Время от времени в нем словно пробуждались новые личности — то ли «остаточные явления» от пращуров, то ли реакция на людей, о которых он думал, — поэтому больной сердился и становился язвителен, чтобы в следующий миг вдруг проявить высокомерие и заносчивость. Он перебывал в самых разных ипостасях, начиная с ребенка или убеленного сединами мудреца и кончая неразвитой женщиной. Его собственное «я» фактически уничтожилось, и врожденные свойства характера выступали в виде маски, под прикрытием которой он исполнял свою роль, приспосабливаясь к жизненным обстоятельствам и подчиняясь закону о возможно более интенсивном обмене душевным и интеллектуальным опытом. Вся канва из воспитания, учебников, людей и газет теперь расползалась по ниточке, а то немногое, что он вышил по ней, было распорото и выдернуто. Уничтожение личности сопровождалось полным исчезновением эгоизма, и больной обратился вовне, начал хвататься за ближних, за сиделку и доктора, расспрашивать об их жизни, здоровье и прочих подробностях, его душа стала, вроде амебы, выпускать ложноножки и, как бы пытаясь удержаться на твердой почве, обвиваться вокруг их мыслей и чувств.
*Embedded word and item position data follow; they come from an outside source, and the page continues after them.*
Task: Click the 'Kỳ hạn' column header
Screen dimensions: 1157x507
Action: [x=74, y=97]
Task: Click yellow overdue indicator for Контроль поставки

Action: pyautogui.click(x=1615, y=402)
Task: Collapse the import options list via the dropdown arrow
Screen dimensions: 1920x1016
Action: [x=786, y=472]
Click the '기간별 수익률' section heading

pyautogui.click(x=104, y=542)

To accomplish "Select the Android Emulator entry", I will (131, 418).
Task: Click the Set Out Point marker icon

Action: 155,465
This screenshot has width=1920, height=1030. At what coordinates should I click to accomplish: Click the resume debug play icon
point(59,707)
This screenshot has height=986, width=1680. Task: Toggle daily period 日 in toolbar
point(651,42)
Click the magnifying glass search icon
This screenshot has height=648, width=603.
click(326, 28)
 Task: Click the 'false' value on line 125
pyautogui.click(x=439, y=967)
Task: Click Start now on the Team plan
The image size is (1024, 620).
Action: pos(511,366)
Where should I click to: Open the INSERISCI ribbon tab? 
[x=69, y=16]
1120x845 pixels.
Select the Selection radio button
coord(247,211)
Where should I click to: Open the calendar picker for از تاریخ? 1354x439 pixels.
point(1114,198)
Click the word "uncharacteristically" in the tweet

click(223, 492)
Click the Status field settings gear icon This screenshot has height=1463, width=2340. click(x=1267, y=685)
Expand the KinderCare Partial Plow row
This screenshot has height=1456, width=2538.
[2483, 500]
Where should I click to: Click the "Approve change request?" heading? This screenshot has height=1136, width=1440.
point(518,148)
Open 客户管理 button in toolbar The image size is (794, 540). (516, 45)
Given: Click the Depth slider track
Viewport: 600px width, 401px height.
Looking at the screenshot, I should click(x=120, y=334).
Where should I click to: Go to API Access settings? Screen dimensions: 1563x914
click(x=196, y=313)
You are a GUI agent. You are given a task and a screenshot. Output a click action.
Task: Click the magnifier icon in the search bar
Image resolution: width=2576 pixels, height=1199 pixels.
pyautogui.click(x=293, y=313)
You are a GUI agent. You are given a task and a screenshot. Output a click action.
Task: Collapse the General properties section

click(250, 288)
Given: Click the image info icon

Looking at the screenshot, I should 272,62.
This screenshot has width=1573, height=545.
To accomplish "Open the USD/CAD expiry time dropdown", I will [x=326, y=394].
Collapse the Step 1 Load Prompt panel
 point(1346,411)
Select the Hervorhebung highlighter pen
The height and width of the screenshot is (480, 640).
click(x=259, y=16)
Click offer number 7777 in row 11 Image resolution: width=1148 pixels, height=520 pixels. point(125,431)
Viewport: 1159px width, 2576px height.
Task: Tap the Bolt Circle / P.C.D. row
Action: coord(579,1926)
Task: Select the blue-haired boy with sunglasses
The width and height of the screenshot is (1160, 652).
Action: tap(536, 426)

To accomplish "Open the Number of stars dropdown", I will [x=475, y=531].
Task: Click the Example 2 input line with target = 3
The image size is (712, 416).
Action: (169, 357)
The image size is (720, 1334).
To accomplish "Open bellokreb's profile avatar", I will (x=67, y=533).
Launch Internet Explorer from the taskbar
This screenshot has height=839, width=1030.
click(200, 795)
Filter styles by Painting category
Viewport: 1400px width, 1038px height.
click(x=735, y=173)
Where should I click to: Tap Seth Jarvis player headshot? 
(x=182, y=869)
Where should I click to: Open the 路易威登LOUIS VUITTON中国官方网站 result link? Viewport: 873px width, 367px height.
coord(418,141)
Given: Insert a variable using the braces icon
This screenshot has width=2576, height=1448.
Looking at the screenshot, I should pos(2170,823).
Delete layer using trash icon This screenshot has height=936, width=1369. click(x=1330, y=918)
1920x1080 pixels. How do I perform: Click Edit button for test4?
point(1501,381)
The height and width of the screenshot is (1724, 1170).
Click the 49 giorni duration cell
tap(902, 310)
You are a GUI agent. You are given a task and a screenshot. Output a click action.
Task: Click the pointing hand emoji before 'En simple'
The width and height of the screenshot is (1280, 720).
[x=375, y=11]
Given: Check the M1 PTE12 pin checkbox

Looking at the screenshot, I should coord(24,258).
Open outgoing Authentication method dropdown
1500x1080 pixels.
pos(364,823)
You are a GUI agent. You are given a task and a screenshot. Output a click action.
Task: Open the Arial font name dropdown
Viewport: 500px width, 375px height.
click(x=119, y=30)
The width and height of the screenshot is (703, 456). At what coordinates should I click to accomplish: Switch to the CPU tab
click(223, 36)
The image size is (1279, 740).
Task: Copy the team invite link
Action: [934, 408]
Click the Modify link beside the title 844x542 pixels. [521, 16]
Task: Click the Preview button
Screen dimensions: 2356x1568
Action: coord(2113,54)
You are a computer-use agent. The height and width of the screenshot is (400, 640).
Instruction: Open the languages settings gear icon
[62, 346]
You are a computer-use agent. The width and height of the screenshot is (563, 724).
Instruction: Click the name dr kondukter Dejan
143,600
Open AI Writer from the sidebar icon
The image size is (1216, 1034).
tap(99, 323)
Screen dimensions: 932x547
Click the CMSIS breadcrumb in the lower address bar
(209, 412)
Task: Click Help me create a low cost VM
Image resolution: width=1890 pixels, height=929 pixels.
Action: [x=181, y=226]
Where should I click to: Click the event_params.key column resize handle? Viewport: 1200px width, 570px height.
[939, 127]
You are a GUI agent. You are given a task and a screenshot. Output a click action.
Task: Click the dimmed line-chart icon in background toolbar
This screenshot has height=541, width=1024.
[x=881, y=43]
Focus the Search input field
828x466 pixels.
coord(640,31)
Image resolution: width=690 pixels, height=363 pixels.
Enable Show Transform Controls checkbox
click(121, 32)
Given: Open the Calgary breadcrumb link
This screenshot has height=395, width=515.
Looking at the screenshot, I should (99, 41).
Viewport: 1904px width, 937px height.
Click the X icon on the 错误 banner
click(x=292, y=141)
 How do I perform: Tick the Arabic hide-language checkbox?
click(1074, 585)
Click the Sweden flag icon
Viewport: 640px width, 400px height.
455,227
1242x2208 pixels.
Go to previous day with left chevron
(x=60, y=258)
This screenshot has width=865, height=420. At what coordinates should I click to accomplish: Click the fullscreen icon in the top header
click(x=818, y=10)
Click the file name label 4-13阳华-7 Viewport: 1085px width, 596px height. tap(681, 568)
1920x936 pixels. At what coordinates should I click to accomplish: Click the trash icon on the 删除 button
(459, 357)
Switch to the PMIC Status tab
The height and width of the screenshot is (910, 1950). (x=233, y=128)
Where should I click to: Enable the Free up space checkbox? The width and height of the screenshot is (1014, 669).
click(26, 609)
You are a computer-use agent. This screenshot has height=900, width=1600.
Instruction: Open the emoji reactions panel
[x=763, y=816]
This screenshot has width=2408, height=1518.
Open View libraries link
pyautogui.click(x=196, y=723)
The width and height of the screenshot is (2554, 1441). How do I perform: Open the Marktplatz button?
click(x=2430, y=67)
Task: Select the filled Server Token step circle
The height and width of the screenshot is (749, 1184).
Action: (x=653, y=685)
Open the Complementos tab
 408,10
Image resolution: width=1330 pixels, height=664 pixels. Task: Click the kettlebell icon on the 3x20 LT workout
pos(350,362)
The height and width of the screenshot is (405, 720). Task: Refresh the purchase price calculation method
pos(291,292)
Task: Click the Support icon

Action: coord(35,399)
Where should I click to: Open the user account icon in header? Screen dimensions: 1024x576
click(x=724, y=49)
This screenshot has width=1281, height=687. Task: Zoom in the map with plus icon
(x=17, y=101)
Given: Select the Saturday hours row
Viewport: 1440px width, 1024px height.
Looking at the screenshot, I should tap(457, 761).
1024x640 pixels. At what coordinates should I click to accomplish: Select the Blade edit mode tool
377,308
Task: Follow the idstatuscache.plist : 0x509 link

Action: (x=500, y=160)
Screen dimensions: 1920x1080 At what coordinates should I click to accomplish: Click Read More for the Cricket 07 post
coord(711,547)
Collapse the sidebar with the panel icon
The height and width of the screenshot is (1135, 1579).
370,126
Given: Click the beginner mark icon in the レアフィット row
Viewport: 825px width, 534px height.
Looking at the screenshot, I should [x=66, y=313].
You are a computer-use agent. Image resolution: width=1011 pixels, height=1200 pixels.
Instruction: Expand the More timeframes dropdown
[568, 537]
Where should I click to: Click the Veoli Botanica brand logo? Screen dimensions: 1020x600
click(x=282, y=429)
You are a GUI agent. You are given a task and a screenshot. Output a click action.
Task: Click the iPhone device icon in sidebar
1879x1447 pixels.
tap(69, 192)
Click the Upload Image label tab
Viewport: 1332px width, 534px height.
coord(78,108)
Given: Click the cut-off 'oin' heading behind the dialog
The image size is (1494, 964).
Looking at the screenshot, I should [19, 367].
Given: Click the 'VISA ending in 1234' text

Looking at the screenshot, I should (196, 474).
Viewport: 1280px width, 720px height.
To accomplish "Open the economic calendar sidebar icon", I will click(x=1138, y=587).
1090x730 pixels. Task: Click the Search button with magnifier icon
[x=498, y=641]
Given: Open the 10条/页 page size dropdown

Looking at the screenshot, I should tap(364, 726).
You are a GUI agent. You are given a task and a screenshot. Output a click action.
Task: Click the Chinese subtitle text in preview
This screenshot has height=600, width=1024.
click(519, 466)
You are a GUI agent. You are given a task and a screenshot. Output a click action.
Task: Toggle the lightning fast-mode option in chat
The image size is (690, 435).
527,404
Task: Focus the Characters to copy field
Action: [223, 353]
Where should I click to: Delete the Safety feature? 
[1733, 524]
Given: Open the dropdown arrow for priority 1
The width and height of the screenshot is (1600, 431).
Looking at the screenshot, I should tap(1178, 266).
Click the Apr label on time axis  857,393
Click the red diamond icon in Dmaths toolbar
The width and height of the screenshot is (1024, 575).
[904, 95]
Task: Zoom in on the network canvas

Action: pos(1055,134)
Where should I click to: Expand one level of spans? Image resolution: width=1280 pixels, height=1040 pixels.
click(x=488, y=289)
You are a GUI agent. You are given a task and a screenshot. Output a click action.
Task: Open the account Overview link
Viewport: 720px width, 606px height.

Затем наступил более светлый промежуток, когда музейщик, рассуждая вполне здраво, улаживал свои дела, признавал долги, отдавал распоряжения и умолял присутствующих прежде всего не забыть его теперешних наказов. По мере ослабления собственной памяти он все сильнее боялся, что они забудут его распоряжения… отожествлял себя с ними.

И снова подступили мучения, и снова крик: «Помоги мне, Элисабет!» — первая и последняя иллюзия мужчины, который, невесть почему, надеется обрести спасение через женщину. Боли, однако, накатывались периодически, на манер родовых схваток, так что он как бы рождался заново в иной, неведомой, стране, а душа его словно перекачивалась кузнечными мехами в новое тело и он опять превращался в малое дите. Не только криком, но даже своими конвульсиями больной время от времени напоминал роженицу.

Наконец, к утру третьего дня, когда после легкого ночного снегопада — был уже февраль — комнату залило солнечным светом, музейщик, похоже, восстал из праха. Он провел в сидячем положении сорок восемь часов кряду, без сна, без еды, без питья.

— Пожалуйста, позвоните по телефону ему, — обратился больной к сиделке, — я не хочу произносить этого имени… и спросите…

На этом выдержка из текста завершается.